You always hear about famous people who grew up with learning disorders. Richard Branson and Charles Schwab were dyslexic. Einstein probably had Asperger’s, a mild form of autism. Bill Gates too. Howard Stern and a host of celebrities have struggled with Obsessive Compulsive Disorder (OCD).

Well, here’s something that will blow your mind. I have a deep, dark secret that I’ve never told anyone, not even my wife of 25 years. Until yesterday, that is.

We were sipping margaritas at our favorite Mexican restaurant last night when I said, “You know I have OCD, right?”

“Um … no,” she said. She looked at me like I’d just grown a second head.

“Well, I do. Or I did … sort of,” I said. “Had a nasty case of it growing up. Not so much anymore.”

“How is it I’m just hearing this now?” she asked.

“Guess it just never came up,” I said, grinning.

I thought it was funny. She didn’t exactly see it that way. No sense of humor, that woman.

My OCD wasn’t diagnosed, mind you. I’m not even sure it was a thing back then. Besides, I had no idea why I was the way I was or that I was different than anyone else. All I knew was that I had all these rituals. And one of them was to keep them secret. So I did. I never told a soul.

What was OCD like? I had to do almost everything a certain way or in a certain order. I would walk around all day reciting random phrases or lines from songs over and over in my head. I still do some of that stuff, but it’s so much a part of me that I don’t even notice anymore.

For example, I do most things in even numbers. Sometimes I’ll take a break from working and go for a run to clear my head, and suddenly realize I spent the last 15 or 20 minutes repeating a single refrain to myself. And I literally cannot walk off a basketball court if I missed my last shot. Someday I’ve got to try that and see what happens.

I’m apparently quite adept at keeping all that to myself. Sometimes it makes it harder to be in the moment, but I think it also helps me focus when I need to. I’m actually not really sure how much different I am than anyone else. After all, I’ve only been inside one person’s head. Mine.

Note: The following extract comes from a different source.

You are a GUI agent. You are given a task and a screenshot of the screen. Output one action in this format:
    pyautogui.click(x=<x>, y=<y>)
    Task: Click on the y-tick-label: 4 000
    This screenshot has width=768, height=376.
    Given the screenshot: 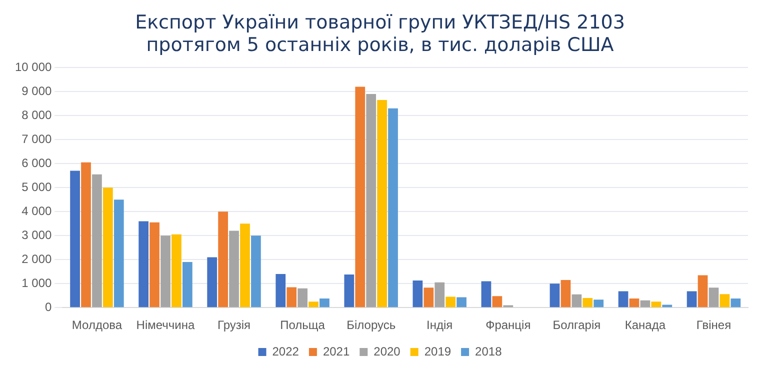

Now that it’s come up, here’s the thing. People have a nasty way of obsessing over their issues to the point where it holds them back. The problem is, that’s a self-fulfilling loop. If you feel ashamed or deny them, they will hold you back. Or you can make them work for you, and they will work for you. It’s your choice. And yes, it is a choice.

We’re all human. On the one hand, we’re all the same: flesh and blood, that sort of thing. And yet, nobody is perfect. There’s no such thing. We’re defined by what makes us unique. Some of those distinct attributes are called gifts, some are called disorders, but they’re all what make you, well, you. There’s no shame in that. There’s no denying that.

So there it is. Do I feel any different now that I’ve revealed this deep dark secret? Nope. I’m just me. And I’m good with that. So just be you. And be good with that.